Anyhow, after my last MRI, I was dismissed by the neuro office again and told "things were the same and to call if I needed anything further". After two weeks of persistence to see the doctor I was given an appt with his NP. She told me the MRI showed a 10 mm herniation and no obvious evidence of a syrinx. And that they didn't know what to do for me but try Cymbalta because "chiari patients are a real pain to treat with all our symptoms". I was told I might want to go find a surgeon if I needed additional information.

I feel so very invalidated and frustrated. I know my pain is real and life altering. And I don't know where to begin. I am seeking any and all suggestions for pain relief..ways to get comfortable when sitting and watching tv for instance, because I can't even rest my head on a chair back without aching. Then I need to explore whether I want to talk to a surgeon..and who?? This all scares me immensely. I am sorry to rant, I am just over this pain and fear. I feel largely ignored by a medical community that is unaware of this disorder. I work in healthcare...so I can truly appreciate a doctor that will say "I can't help, but I will help you find someone who will".

Is this chiari just a doom and gloom life changer, or is there hope? Thanks so much for any input. My heart breaks for everyone suffering from this mess.

You have found the right place. Each person has a unique situation with their chiari. However, we all understand what you are going through. I was excused, downplayed, and laughed at before I finally found a wonderful surgeon. I had decompression done this passed November in San Antonio, TX. I was mostly symptom free until July 20, 2013. An auto accident (my 14 or 15) lead to major neurological symptoms. Trying to find someone who would be willing to do the operation on a high risk patient was not easy.

There are a few people here that have compiled a list of neurosurgeons in or around your area that have a working knowledge of chiari malformations. Consulting that list may save you a ton of leg work and time. You need relief and help sooner rather than later. Stay diligent to find the right TEAM of doctors that will help YOU.

Good luck and best wishes,

-M

Thank you so much for your comments! :)

Nykki said:

Hello Stephanie,

Please know that you are not alone. I too was shrugged off with little information when I first found out about the Chiari. You need to find a NS (neurosurgeon) that specializes in Chiari. The only thing that neurologist is good for is giving a referral to the specialist you need. Hang in there. This chiari road has many curves and roadblocks. We are all waiting to reach our destination of contentment.

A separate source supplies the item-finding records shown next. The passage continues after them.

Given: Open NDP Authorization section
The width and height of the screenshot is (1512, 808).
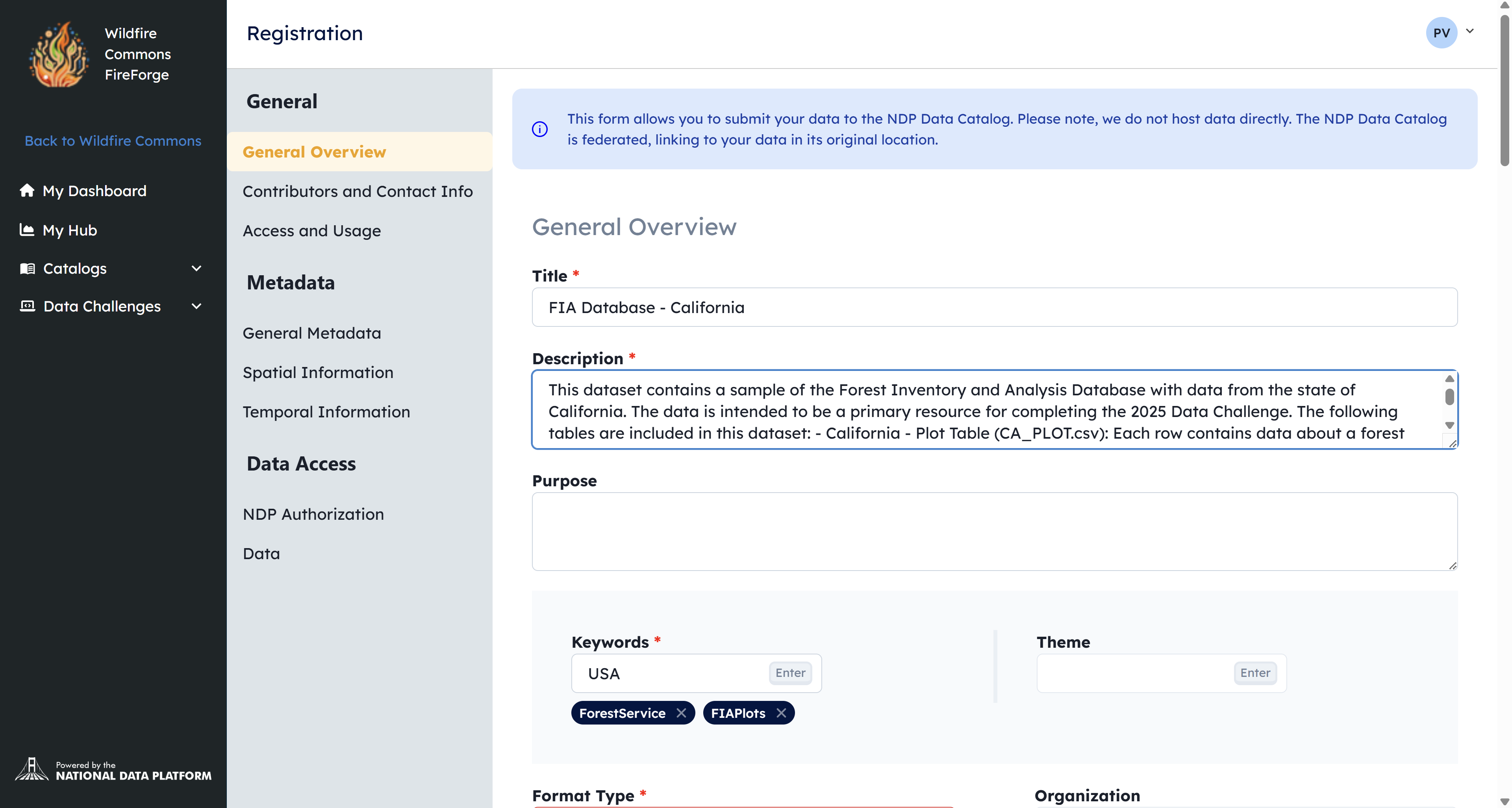Looking at the screenshot, I should [x=313, y=514].
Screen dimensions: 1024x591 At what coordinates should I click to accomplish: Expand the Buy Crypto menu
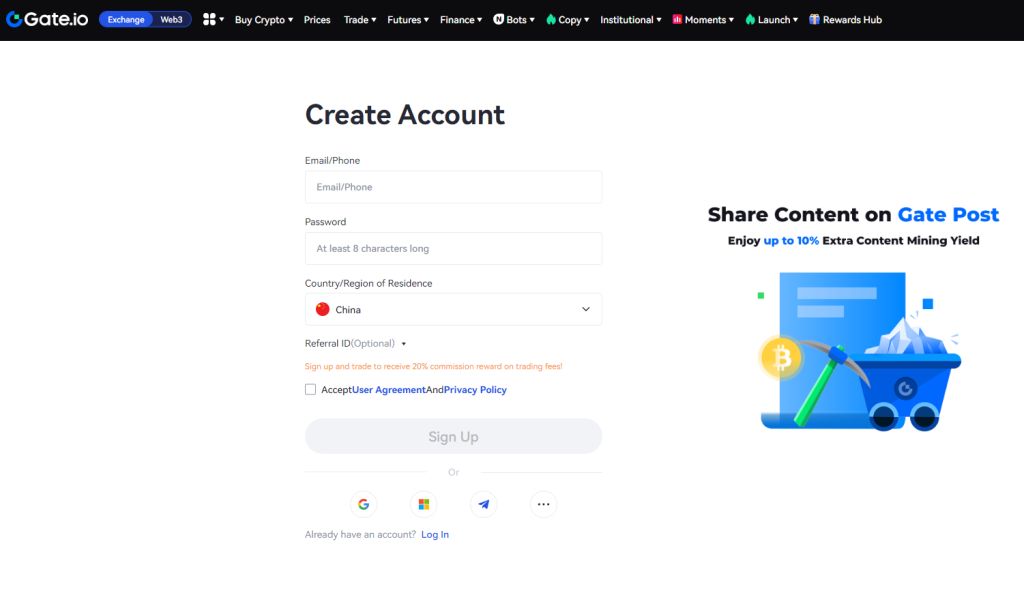pos(264,19)
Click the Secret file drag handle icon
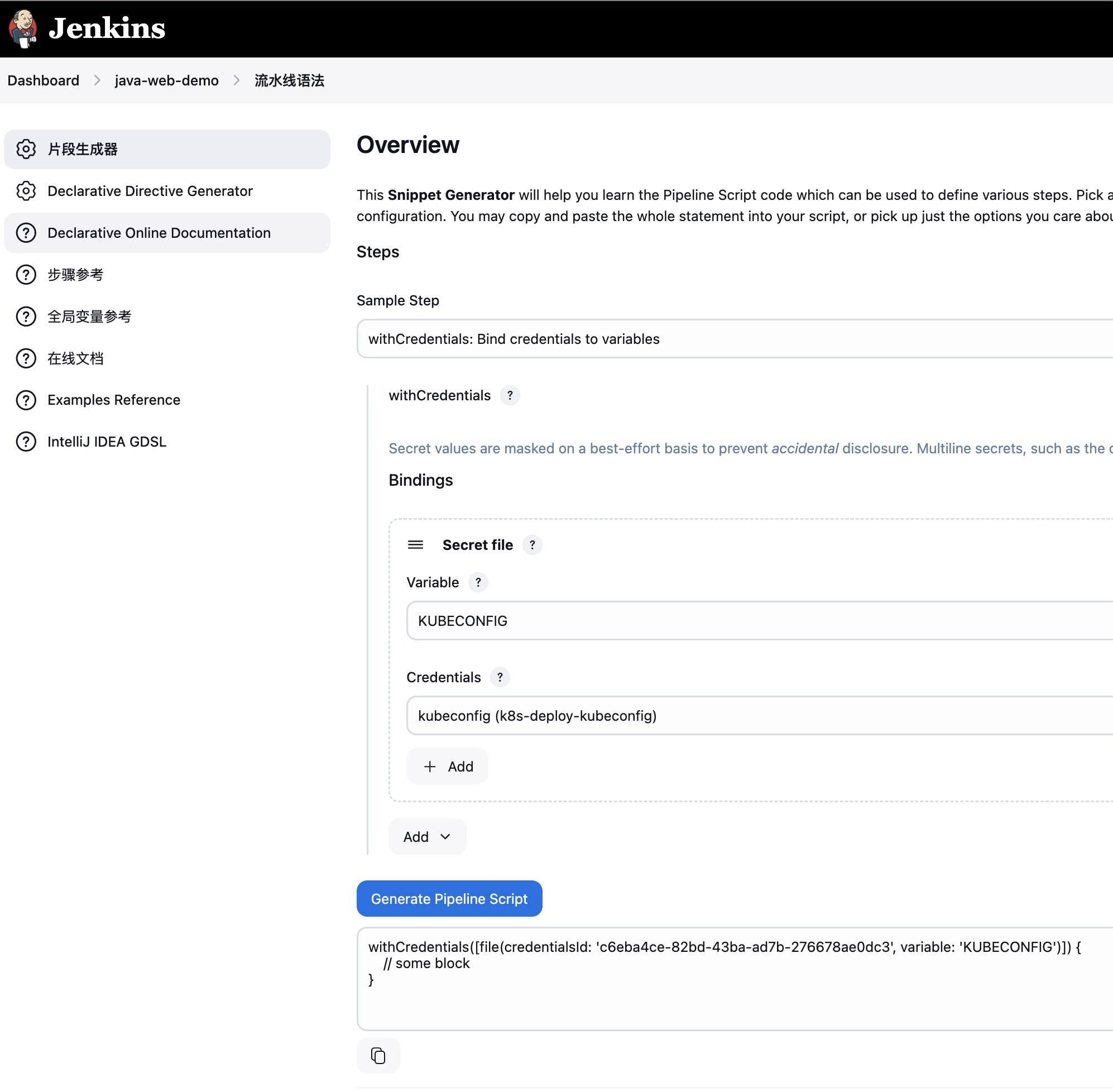The height and width of the screenshot is (1092, 1113). coord(415,545)
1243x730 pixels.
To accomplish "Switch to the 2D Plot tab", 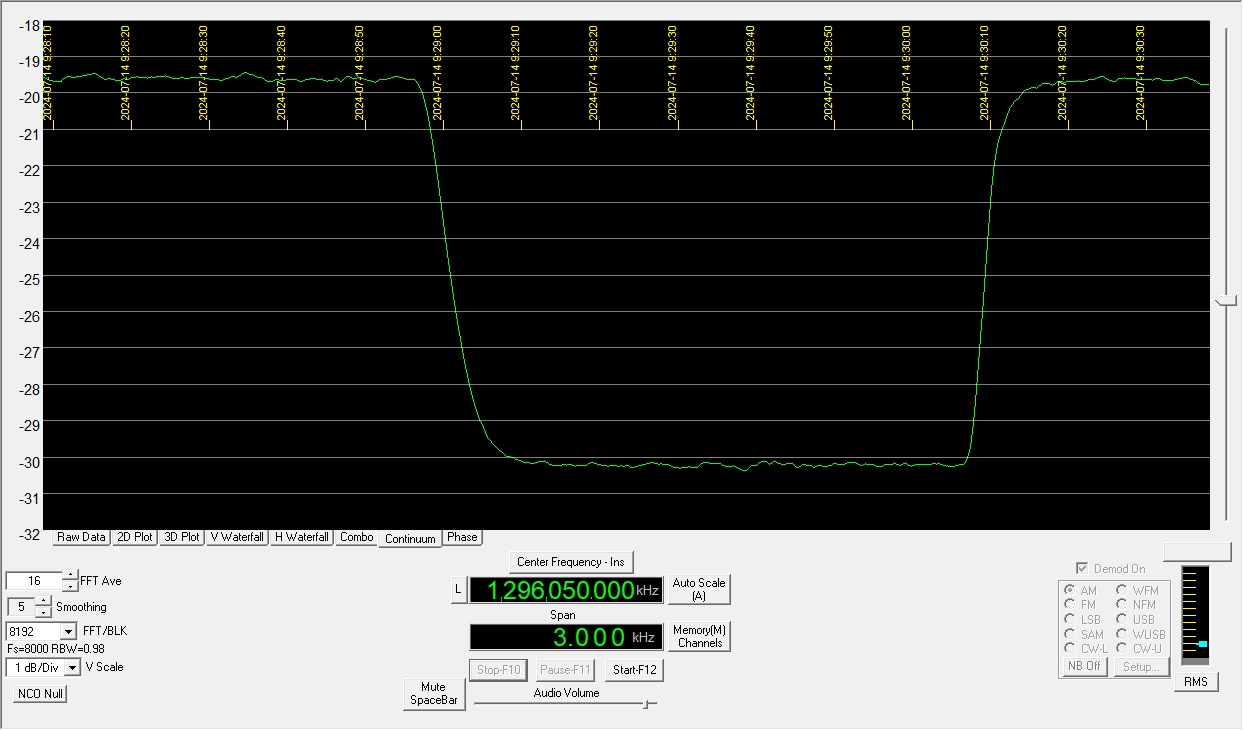I will [134, 537].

OH this is awesome..thank you!!

Abby said:

Stephanie,

Here is the doctors listing for you. Please know your not alone, we are here with you. Having Chiari is not a condition that is fully understood by most doctors. We still need so much research and doctors who are trained. Good luck and positive thoughts coming your way.

Chiari Doctors.pdf, 457 KB

Thank you everyone for the great information and replies! I feel like I am a little more "armed" and ready to fight for myself. So sad that this lack of knowledge in the general medical community leads to so many people suffering and fighting for a diagnosis and help!